Constructing logical machines out of collections of physical machines is a well-known technique for improving the robustness and fault tolerance of distributed systems. Based on the Steward work and the logical machine concept, we present a much simpler, customizable architecture for scalable Byzantine replication, paying the price of a small reduction in performance.
In this customizable architecture, the physical machines in each site implement a logical machine by running a local state machine replication protocol, and a wide-area replication protocol runs among the logical machines. This affords free substitution of the fault tolerance method used in each site (Byzantine or benign) and in the wide-area replication protocol, allowing one to balance performance and fault tolerance based on perceived risk.
Joint work with Brian Coan, Claudiu Danilov, Danny Dolev, Jonathan Kirsch, John Lane, Cristina Nita-Rotaru, Josh Olsen, and David Zage.
Yair Amir is a professor of computer science at Johns Hopkins University, heading the Distributed Systems and Networks lab (www.dsn.jhu.edu). His research goal is to understand the challenges, invent algorithms, and construct software tools that enable high-performance, robust, secure, and survivable distributed systems. Yair was the initiator of the Spread group communication toolkit, which is used in thousands of installations around the world in commercial, academic, and government settings.
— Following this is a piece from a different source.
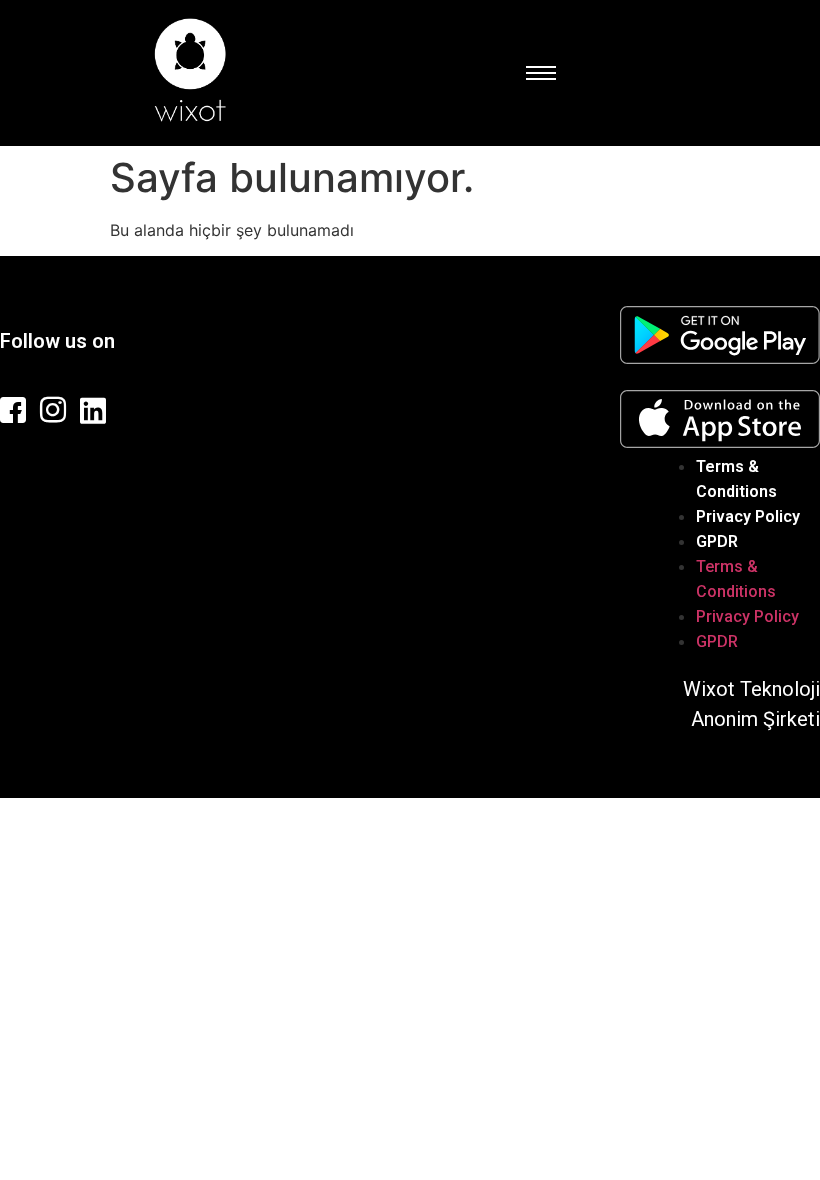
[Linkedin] (95, 410)
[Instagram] (55, 410)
He also led the development of Secure Spread, including the first robust key agreement protocols, as well as the SMesh wireless mesh network (www.smesh.org), the first seamless 802.11 mesh with fast lossless handoff, the Spines overlay platform (www.spines.org), and the Wackamole and Backhand N-way failover and load-balancing projects (www.backhand.org).
Yair has been a member of the program committees of the IEEE International Conference on Distributed Computing Systems (1999, 2002, 2005-07), the ACM Conference on Principles of Distributed Computing (2001), and the International Conference on Dependable Systems and Networks (2001, 2003, 2005). Over the years, Yair headed several DARPA projects, winning the Dynamic Coalitions program "Bytes for Buck" trophy from DARPA in 2002, and was nominated for the agency-wide "Performer with Significant Technical Achievement" DARPA award in 2004.
His current research on the analysis, design, and construction of systems and networks that can survive insider attacks is funded by the CyberTrust program of NSF.